O tę grupę toczy się wojna wizerunkowa, czasami bardziej, czasem mniej intensywna. PiS przechodzi do ofensywy, gdy prezes otacza się młodymi, ładnymi kobietami albo nagrywa jakieś przesłanie na YouTubie. Platforma specjalnych kontrataków nie musi przeprowadzać, ponieważ prorządowe media nieustannie sprzedają dyskretnie mantrę, że wspieranie jej to przepustka do uwolnienia się od kompleksów.



Grupa druga:

ofiary klisz medialnych. Toczyłem niedawno na Twitterze dyskusję z pewnym bardzo skądinąd miłym i uprzejmym oponentem, który stwierdził, że Antoni Macierewicz to psychopata.
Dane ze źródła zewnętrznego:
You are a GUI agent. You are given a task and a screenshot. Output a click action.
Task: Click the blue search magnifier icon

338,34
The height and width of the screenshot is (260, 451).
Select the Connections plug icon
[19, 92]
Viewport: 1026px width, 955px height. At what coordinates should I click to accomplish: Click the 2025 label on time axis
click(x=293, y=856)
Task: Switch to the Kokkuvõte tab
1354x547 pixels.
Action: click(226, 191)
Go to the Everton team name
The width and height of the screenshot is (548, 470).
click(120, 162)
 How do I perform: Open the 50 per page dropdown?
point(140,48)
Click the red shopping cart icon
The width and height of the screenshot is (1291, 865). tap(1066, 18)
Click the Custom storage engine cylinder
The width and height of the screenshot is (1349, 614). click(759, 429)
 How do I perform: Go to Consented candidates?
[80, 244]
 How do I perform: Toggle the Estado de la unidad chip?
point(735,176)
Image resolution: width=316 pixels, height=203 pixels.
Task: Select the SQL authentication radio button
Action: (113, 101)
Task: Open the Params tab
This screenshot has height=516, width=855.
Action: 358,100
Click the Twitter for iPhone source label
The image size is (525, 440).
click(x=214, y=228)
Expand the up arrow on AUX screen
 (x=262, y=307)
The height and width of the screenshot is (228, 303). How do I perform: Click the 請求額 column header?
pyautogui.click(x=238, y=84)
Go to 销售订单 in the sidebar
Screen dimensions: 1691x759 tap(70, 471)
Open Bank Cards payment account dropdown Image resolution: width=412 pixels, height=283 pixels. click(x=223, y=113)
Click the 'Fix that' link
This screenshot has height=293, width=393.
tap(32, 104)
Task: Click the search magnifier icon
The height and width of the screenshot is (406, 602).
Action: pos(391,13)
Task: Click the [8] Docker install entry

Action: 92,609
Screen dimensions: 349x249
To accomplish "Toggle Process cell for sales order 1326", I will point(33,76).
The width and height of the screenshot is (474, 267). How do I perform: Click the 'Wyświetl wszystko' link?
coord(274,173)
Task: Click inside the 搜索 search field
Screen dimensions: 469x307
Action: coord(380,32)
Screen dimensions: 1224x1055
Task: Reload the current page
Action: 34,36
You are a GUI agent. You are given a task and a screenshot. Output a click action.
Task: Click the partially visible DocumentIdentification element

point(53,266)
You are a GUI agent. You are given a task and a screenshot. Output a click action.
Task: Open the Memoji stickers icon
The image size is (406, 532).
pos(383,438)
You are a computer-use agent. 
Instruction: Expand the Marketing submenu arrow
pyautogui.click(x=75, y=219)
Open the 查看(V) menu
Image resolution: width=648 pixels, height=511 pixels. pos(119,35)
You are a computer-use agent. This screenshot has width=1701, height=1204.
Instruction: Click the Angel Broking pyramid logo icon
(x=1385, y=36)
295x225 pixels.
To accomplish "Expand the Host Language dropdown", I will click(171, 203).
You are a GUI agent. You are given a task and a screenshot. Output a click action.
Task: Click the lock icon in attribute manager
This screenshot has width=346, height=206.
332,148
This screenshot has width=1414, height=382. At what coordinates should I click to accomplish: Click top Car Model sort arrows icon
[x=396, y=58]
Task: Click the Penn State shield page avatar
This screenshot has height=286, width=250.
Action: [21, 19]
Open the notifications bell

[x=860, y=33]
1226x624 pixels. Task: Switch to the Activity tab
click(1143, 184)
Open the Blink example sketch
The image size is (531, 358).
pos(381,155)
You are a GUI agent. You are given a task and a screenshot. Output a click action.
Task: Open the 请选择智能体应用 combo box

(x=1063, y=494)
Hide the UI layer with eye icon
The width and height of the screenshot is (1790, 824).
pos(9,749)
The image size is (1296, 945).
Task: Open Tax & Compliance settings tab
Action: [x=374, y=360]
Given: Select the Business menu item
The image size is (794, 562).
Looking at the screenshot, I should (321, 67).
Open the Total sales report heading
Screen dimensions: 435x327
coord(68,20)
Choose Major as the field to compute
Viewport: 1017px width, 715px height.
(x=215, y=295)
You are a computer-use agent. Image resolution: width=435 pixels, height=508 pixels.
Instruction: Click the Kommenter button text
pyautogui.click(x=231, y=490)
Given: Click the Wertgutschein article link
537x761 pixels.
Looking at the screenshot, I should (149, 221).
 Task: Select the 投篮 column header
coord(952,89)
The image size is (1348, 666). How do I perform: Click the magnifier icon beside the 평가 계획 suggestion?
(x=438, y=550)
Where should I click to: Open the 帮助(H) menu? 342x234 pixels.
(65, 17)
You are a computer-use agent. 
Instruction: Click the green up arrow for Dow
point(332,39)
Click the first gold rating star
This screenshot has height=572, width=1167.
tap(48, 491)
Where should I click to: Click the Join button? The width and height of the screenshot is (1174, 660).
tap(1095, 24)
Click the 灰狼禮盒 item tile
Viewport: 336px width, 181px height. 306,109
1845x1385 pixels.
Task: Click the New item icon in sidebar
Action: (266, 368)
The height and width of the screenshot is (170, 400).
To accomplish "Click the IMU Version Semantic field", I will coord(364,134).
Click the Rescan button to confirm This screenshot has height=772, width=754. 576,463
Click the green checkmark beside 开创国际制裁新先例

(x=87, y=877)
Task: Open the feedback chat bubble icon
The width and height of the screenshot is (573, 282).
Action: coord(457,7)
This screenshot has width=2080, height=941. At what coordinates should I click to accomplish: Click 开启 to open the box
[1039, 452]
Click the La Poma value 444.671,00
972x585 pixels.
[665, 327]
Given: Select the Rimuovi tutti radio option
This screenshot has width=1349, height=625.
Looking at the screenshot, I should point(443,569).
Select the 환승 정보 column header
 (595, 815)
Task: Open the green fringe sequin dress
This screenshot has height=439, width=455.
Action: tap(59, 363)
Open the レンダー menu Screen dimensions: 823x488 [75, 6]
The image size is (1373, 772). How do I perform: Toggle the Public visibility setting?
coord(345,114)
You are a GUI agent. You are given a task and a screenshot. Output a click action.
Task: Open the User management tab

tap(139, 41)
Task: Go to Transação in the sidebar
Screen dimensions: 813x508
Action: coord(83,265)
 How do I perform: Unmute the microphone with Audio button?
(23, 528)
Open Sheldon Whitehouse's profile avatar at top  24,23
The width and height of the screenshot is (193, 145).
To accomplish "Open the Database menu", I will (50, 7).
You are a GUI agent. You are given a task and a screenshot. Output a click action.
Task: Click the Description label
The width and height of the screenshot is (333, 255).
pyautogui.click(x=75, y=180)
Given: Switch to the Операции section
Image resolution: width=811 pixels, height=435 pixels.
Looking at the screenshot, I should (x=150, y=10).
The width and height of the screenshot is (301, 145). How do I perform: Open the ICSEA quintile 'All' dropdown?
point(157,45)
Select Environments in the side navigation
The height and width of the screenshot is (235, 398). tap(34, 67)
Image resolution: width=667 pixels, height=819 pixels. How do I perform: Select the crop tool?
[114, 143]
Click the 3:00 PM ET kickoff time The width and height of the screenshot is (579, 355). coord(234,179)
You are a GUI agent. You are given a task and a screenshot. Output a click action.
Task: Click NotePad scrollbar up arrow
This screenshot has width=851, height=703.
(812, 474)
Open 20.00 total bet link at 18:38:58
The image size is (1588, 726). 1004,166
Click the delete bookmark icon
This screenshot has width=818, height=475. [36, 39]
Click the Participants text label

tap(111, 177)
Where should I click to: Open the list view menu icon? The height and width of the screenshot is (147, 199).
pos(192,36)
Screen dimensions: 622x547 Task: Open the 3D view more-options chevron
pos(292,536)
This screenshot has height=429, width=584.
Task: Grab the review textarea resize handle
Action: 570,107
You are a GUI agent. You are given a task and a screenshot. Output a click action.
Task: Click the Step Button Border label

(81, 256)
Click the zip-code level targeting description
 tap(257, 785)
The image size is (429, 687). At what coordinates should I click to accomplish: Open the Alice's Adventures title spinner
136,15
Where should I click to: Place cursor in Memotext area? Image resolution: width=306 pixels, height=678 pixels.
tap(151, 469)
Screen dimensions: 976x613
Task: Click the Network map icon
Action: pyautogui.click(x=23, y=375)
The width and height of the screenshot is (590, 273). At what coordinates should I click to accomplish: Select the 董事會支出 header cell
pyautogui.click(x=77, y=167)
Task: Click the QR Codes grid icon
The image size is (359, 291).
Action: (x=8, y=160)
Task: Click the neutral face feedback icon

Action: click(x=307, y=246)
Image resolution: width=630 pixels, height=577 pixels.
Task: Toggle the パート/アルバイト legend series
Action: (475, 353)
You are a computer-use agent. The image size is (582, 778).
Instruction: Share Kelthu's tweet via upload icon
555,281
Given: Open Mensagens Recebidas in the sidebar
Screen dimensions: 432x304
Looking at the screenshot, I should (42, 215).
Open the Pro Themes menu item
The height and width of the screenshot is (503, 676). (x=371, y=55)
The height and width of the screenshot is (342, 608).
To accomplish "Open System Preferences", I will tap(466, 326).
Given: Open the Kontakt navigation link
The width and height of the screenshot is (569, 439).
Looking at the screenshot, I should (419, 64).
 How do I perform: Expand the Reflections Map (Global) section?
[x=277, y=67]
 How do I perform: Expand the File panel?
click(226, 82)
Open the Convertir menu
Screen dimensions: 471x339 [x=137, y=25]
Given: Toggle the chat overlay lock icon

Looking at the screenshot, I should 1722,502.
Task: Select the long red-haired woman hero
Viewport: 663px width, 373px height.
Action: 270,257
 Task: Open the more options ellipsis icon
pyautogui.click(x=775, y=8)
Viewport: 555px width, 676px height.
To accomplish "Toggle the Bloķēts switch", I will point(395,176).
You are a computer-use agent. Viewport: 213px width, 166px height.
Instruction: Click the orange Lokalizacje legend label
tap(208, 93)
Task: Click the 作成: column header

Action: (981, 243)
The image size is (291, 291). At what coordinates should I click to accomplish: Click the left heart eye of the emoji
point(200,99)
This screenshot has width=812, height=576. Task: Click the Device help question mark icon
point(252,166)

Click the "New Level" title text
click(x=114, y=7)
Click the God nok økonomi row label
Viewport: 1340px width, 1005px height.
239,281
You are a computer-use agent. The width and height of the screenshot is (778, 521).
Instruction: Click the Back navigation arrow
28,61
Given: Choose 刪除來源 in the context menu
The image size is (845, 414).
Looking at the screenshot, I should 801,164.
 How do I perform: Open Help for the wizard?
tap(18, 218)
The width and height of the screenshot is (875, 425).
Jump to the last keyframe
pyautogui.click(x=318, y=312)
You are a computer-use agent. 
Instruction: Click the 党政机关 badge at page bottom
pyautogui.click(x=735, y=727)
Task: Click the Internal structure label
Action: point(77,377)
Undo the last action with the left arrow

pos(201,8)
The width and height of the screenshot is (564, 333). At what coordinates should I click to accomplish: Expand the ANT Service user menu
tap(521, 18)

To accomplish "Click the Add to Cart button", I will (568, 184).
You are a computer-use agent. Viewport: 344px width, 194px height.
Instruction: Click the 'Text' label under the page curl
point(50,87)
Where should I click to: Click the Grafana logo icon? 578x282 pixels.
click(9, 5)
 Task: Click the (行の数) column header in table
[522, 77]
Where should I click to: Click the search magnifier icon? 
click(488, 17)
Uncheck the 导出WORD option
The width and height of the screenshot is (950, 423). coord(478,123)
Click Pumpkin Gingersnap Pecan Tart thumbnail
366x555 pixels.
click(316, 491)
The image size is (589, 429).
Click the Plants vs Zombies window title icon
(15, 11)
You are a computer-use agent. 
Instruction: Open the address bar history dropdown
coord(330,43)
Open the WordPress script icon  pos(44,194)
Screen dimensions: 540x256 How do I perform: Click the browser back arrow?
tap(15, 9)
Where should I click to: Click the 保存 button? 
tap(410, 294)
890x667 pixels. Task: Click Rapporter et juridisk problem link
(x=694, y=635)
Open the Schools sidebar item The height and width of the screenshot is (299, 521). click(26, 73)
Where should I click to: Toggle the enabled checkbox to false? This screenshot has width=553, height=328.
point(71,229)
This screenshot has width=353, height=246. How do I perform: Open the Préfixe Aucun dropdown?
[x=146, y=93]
W toku rozmowy usiłowałem dojść, na jakiej właściwie konkretnej podstawie mój interlokutor postawił taką diagnozę, ale nie otrzymałem odpowiedzi.

I otrzymać jej nie mogłem, bo mój rozmówca był ofiarą jednej z wielu medialnych klisz. Zbitka Macierewicz psychopata jest dość dobrze utrwalona w umysłach osób, które zwykło się nazywać złośliwie lemingami. Leming to ktoś, kto nie jest zdolny do całkowicie samodzielnego myślenia. Oczywiście samemu lemingowi wydaje się, że myśli nadzwyczaj samodzielnie, jednak te samodzielne przemyślenia zwykle powtarzają słowo w słowo takie właśnie medialne klisze jak Macierewicz psychopata albo kto krytykuje rząd, ten pluje na swój kraj. Żadna z owych klisz nie wytrzymuje drobiazgowej analizy. O Macierewiczu można powiedzieć wiele złych rzeczy i całkiem sensownie te poglądy uzasadnić: że jest nadmiernie podejrzliwy, że wyciąga zbyt daleko idące wnioski, że ma skłonność do zbyt daleko posuniętych skrótów myślowych i tak dalej. W żadnym jednak wypadku nie wypełnia to znamion psychopatii. Z kolei krytyka rządu nie ma oczywiście nic wspólnego z opluwaniem swojej ojczyzny.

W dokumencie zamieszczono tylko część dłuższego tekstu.